=== EXERCISE INSTRUCTIONS ===
1. Copy the part of the S&P 500 futures report starting at "After an upbeat" and ending at "the press time.".
2. Continue the S&P 500 futures report from its last sentence.

===== DOCUMENT EXCERPT =====

S&P 500 Futures, yields retreat from monthly tops as Fed hawks resist cheering softer inflation

S&P 500 Futures, yields retreat from monthly tops as Fed hawks resist cheering softer inflation

  • Market sentiment remains divided amid a light calendar, mixed clues.
  • S&P 500 Futures extend pullback from three-month high, yields snap three-day uptrend at 12-day peak.
  • Softer PPI, CPI fail to reject Fed hawks, China headlines, recession also test optimism.

After an upbeat mid-week, global markets remain sluggish as they await the final dossier of the key data during Friday’s Asian session. Also keeping the traders on their toes are the mixed feelings surrounding inflation and growth, not to forget fears of geopolitical and trade tussles.

While portraying the mood, Wall Street began Thursday on a positive side before closing mixed while the US 10-year Treasury yields rallied 10 basis points (bps) to 2.88% at the latest. It’s worth noting that the S&P 500 Futures remains indecisive around 4,215 and the US Treasury yields remain firmer by the press time.

===== RAW DATA =====

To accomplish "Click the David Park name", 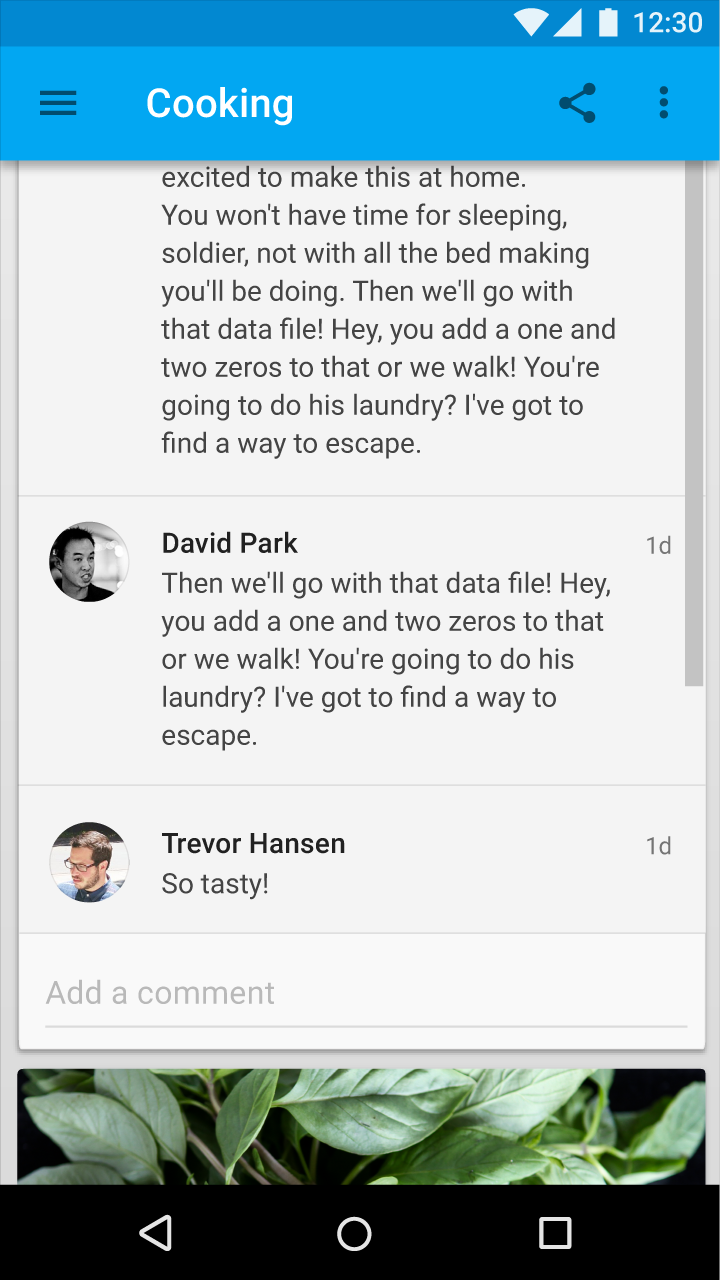I will pos(230,543).
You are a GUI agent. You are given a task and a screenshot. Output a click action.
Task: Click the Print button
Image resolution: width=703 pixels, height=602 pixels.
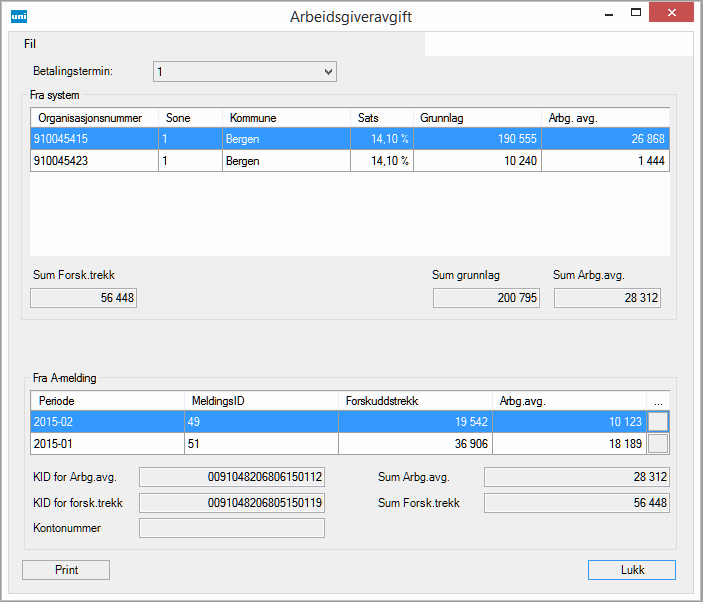66,570
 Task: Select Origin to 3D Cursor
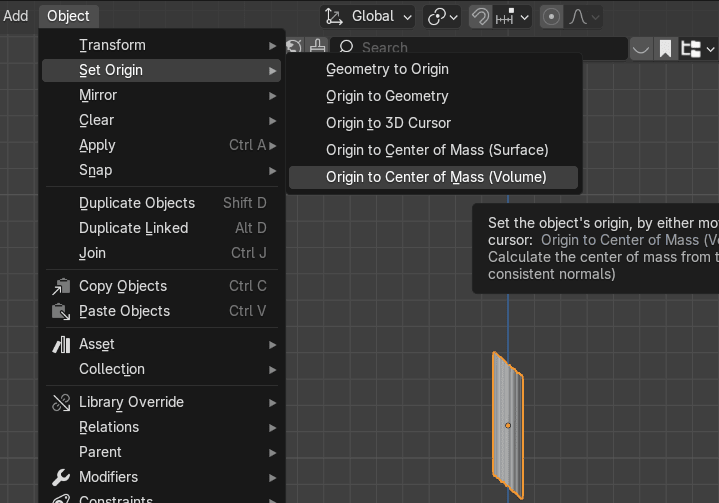coord(388,123)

=====

=== ANSWERS TO EACH TASK ===
1.
After an upbeat mid-week, global markets remain sluggish as they await the final dossier of the key data during Friday’s Asian session. Also keeping the traders on their toes are the mixed feelings surrounding inflation and growth, not to forget fears of geopolitical and trade tussles.

While portraying the mood, Wall Street began Thursday on a positive side before closing mixed while the US 10-year Treasury yields rallied 10 basis points (bps) to 2.88% at the latest. It’s worth noting that the S&P 500 Futures remains indecisive around 4,215 and the US Treasury yields remain firmer by the press time.

2.
Starting with the inflation, US Producer Price Index (PPI) for July tracked the headline Consumer Price Index (CPI) while easing to 9.8% YoY versus 11.3% prior and 10.4% market forecasts, the data published by the US Bureau of Labor Statistics revealed on Thursday. That said, the monthly PPI dropped to the lowest levels since May 2020, to -0.5% compared to 1.0% expected and 0.2% prior, which in turn signaled more easing of inflation fears.

In addition to the receding inflation woes, the softer prints of the US Weekly Jobless Claims also portrayed improvement in the employment scenario, tracking the recent job numbers from the world’s largest economy, which in turn helped to build the risk-on mood. That said, US Initial Jobless Claims eased to 262K for the week ending August 6 versus 263K expected and downwardly revised 248K prior.

Even so, President and Chief Executive Officer of the Federal Reserve Bank of San Francisco Mary Daly mentioned that she is open to a 75bps rate hike in September. Previously, Minneapolis Fed President Neel Kashkari and Chicago Fed President Charles Evans sounded grim. That said, Fed’s Kashkari mentioned that he hasn’t “seen anything that changes” the need to raise the Fed’s policy rate to 3.9% by year-end and to 4.4% by the end of 2023. Further, Fed policymaker Evens stated, “The economy is almost surely a little more fragile, but would take something adverse to trigger a recession.” Fed’s Evans also called inflation “unacceptably” high.

On a different page, US President Joe Biden’s pause in announcing tariff relaxations to China, actually the removal of the Trump-era tariffs, gain major attention and renew the Sino-US tussles to weigh on the market sentiment. Additionally, Additionally, a jump in the coronavirus cases from China, to 700 new confirmed cases in the mainland on August 10 versus 444 a day earlier, also roil the sentiment. Furthermore, Taiwan’s criticism of the “One China” policy and US House Speaker Nancy Pelosi’s support for Taipei also challenged the market optimism.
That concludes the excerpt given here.